§ Given text:
I don't understand the electrostatic lens idea well enough, but it looks as though the catch in their work is to make sure that the scattered ions coming out of the core make it back into acceptable channels.

Since the polywell is confining electrons with magnetic fields, and the ions don't have to worry about grids, I think there's a pretty fundamental difference between the two approaches, so I don't think a hybrid is possible, unlike POPS and polywell, which seem complimentary.

As far as tokomak, is there some reason that electrons confined that way might be easier to handle than by a polywell? I know that a lot of the tokomak problems revolve around leakage issues, but might the electron confinement be better than the overall plasma confinement, so that it makes sense to use a tokomak config? I guess there's the fact that electron confinement is always easier due to the high e/m ratio.

§ Information provided:

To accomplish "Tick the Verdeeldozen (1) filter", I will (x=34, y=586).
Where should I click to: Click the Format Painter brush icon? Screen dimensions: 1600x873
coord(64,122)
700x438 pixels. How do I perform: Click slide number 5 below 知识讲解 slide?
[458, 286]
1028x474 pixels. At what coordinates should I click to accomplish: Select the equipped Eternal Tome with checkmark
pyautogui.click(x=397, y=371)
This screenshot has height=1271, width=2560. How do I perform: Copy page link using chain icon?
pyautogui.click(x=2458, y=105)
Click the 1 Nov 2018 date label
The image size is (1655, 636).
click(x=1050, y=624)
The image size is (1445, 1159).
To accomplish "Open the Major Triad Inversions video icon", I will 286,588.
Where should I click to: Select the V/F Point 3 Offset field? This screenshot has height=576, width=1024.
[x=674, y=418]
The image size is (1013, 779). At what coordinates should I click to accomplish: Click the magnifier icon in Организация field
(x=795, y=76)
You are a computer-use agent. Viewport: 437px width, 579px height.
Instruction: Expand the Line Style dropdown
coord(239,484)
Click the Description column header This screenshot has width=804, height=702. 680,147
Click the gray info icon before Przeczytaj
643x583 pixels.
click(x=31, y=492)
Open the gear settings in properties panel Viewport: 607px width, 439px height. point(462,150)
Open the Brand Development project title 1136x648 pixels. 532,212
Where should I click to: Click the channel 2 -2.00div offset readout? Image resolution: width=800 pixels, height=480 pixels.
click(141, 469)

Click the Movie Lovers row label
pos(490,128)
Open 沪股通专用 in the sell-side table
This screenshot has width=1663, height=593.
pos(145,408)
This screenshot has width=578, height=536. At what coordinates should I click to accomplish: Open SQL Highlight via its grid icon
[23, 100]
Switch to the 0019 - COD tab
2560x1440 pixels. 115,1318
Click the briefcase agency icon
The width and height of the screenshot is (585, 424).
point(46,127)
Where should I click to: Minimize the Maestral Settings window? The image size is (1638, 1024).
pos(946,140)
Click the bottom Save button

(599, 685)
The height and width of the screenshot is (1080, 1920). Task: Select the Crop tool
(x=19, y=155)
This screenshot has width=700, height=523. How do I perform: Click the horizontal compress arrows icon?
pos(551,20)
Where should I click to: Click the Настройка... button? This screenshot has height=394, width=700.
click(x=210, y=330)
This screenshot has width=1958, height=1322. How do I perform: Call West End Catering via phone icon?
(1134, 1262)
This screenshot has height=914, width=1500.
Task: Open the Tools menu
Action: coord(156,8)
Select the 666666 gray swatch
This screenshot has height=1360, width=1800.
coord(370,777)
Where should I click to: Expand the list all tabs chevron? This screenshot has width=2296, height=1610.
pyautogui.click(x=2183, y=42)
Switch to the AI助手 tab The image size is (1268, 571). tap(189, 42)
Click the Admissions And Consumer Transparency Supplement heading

§ Short task A:
Rewrite the portion of the fusion confinement post starting at "Since the polywell" and ending at "high e/m ratio.", changing "polywell" to "cusp machine".
§ Short task B:
Extend the fusion confinement post beyond its final sentence.

§ Exercise result A:
Since the cusp machine is confining electrons with magnetic fields, and the ions don't have to worry about grids, I think there's a pretty fundamental difference between the two approaches, so I don't think a hybrid is possible, unlike POPS and cusp machine, which seem complimentary.

As far as tokomak, is there some reason that electrons confined that way might be easier to handle than by a cusp machine? I know that a lot of the tokomak problems revolve around leakage issues, but might the electron confinement be better than the overall plasma confinement, so that it makes sense to use a tokomak config? I guess there's the fact that electron confinement is always easier due to the high e/m ratio.

§ Exercise result B:
When you are talking about tokomak confinement, are people envisioning having a toroidal vacuum chamber, or one that surrounds the entire thing, like a polywell? The ion losses would probably be lower if there wasn't a column in the center of the toroid. Wait, are we talking about putting the magnetic coils outside the vacuum chamber? I'm confused. I'd been thinking about just taking the polywell ring magnets and setting them up to make a donut instead of a sphere. Would that approach have any value?

EDIT: speaking of ramping up the voltage to increase fusion cross-section, what kind of dependence does fusion have on ion energies? What's stopping us from just setting the well potential to 500kV and slamming the heck out of the ions? Forget oscillating, fuse 'em all in one pass! I'm forgetting something, aren't I?! Brehms losses? Electron losses?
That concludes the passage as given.